The EFTA agreement is India’s strategic foothold into Europe’s high-income markets through a bloc that, though small, is deeply connected to the EU’s supply chains. The potential benefits are substantial. Lower tariffs will improve India’s cost competitiveness in pharmaceuticals, engineering goods, and processed foods. Simplified origin rules and customs procedures will cut transaction times and logistics costs. Services liberalization and digital trade provisions will help Indian IT, healthcare, education, and audiovisual firms expand in Europe.

For EFTA investors, India offers scale, growth, and talent. Their investments in clean energy, med-tech, biotechnology, and advanced manufacturing will help build globally competitive clusters in India aligned with European quality standards. Over time, these hubs will export not only to EFTA but also to the broader EU and OECD markets. TEPA will strategically serve as a template for future India-EU agreement, demonstrating that India can engage with advanced economies on equal, mutually beneficial terms. In nutshell, the India–EFTA TEPA strengthens India’s trade integration with Europe, enhancing investor confidence, market access, and regulatory alignment—strategically positioning India for greater benefits under the upcoming India–EU FTA.

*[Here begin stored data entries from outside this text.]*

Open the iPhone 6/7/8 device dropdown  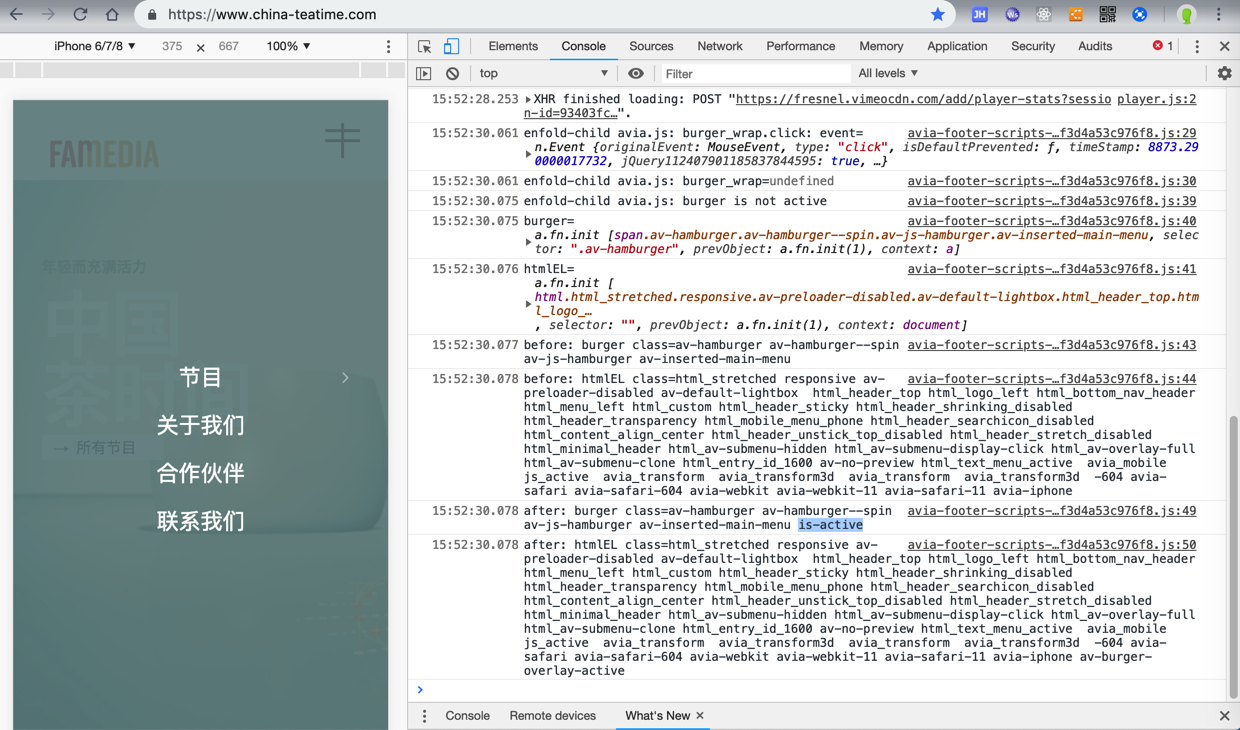pos(95,46)
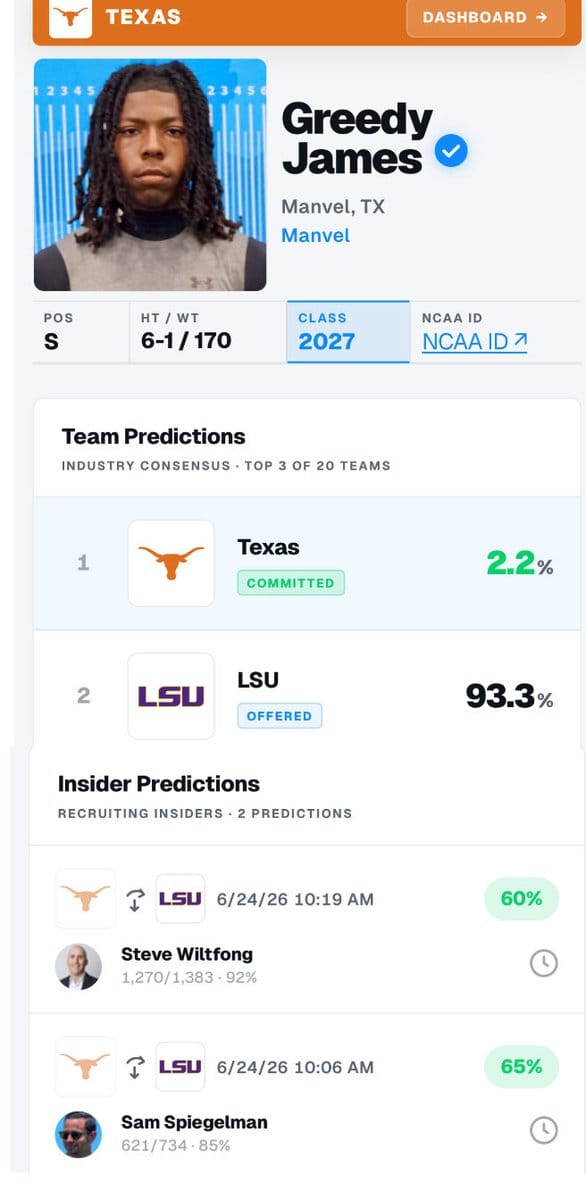This screenshot has width=586, height=1200.
Task: Click the LSU logo in team predictions
Action: click(x=171, y=696)
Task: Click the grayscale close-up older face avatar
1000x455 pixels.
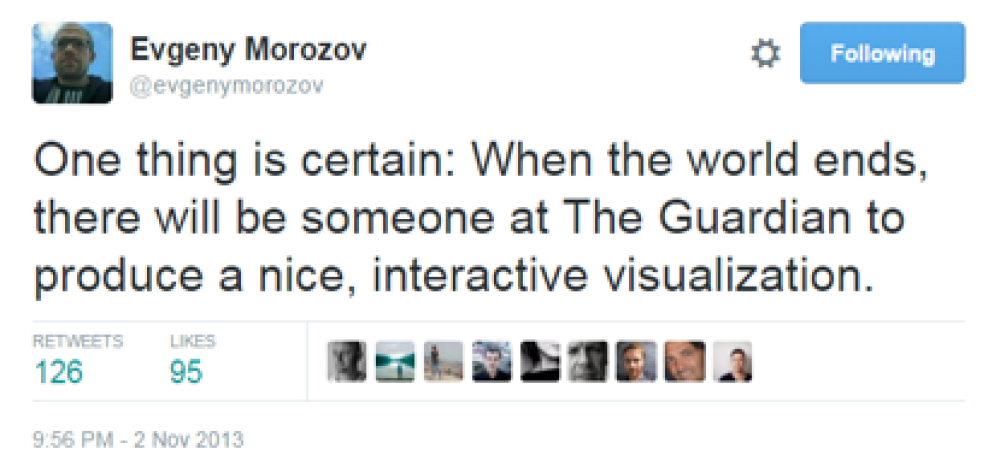Action: pos(587,361)
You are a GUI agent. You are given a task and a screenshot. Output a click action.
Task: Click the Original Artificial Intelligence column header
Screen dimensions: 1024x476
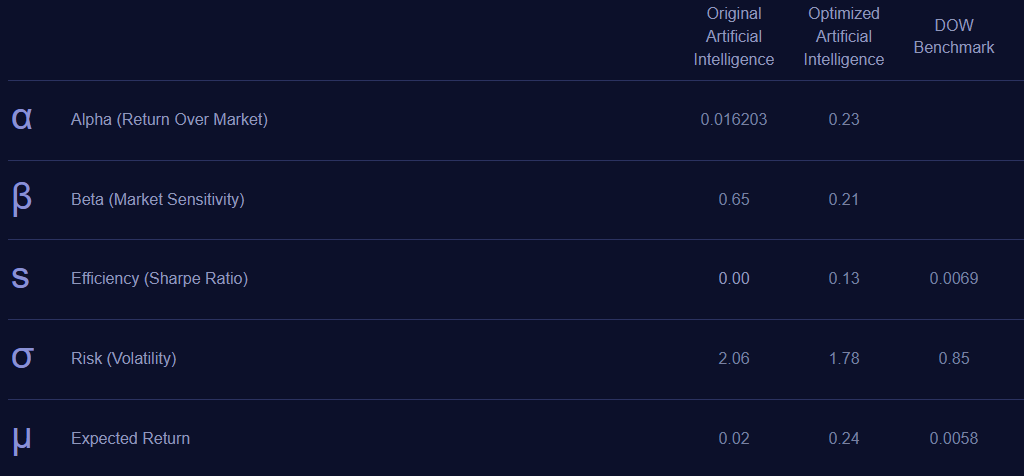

The timing of TEPA is economically significant. India’s overall exports of goods and services surpassed USD 800 billion in FY 2024–25, the highest in its history. Yet much of this trade remains concentrated in a handful of markets, the United States, the UAE, and parts of East Asia. Europe, despite being India’s second-largest continental trading partner, remains under-penetrated relative to its purchasing power.

EFTA’s economies, while small in population, have some of the highest per-capita incomes and innovation indices in the world. They are home to global leaders in pharmaceuticals, financial services, precision instruments, and sustainability technology-areas where India seeks both investment and partnership. Moreover, EFTA’s regulatory frameworks are transparent and predictable, making it an ideal bridgehead for Indian companies seeking deeper access to Europe.

At a time when multilateral trade negotiations are stalled and the world is fragmenting into competing trade blocs, India’s proactive bilateralism, seen also in its agreements with the UAE, Australia, and now EFTA, is a conscious strategy to embed itself in global value chains through diversified partnerships.

From promise to performance

The India EFTA TEPA is both a symbol and a strategy, a symbol of India’s arrival as a confident global trade negotiator and a strategy to leverage that confidence into tangible industrial outcomes. Its entry into force on 1 October 2025 begins a 15-year journey that will reshape India’s economic footprint in Europe.

India’s consistent policy, reliable infrastructure, and continued reform of its logistics and customs regimes will strengthen performance of the agreement. EFTA TEPA will indeed become a USD 100 billion gateway, not only in investment flows but in ideas, innovation, and mutual prosperity. It will stand as example that amid global uncertainties, collaboration grounded in trust, openness, and shared growth remains the most reliable route to economic resilience.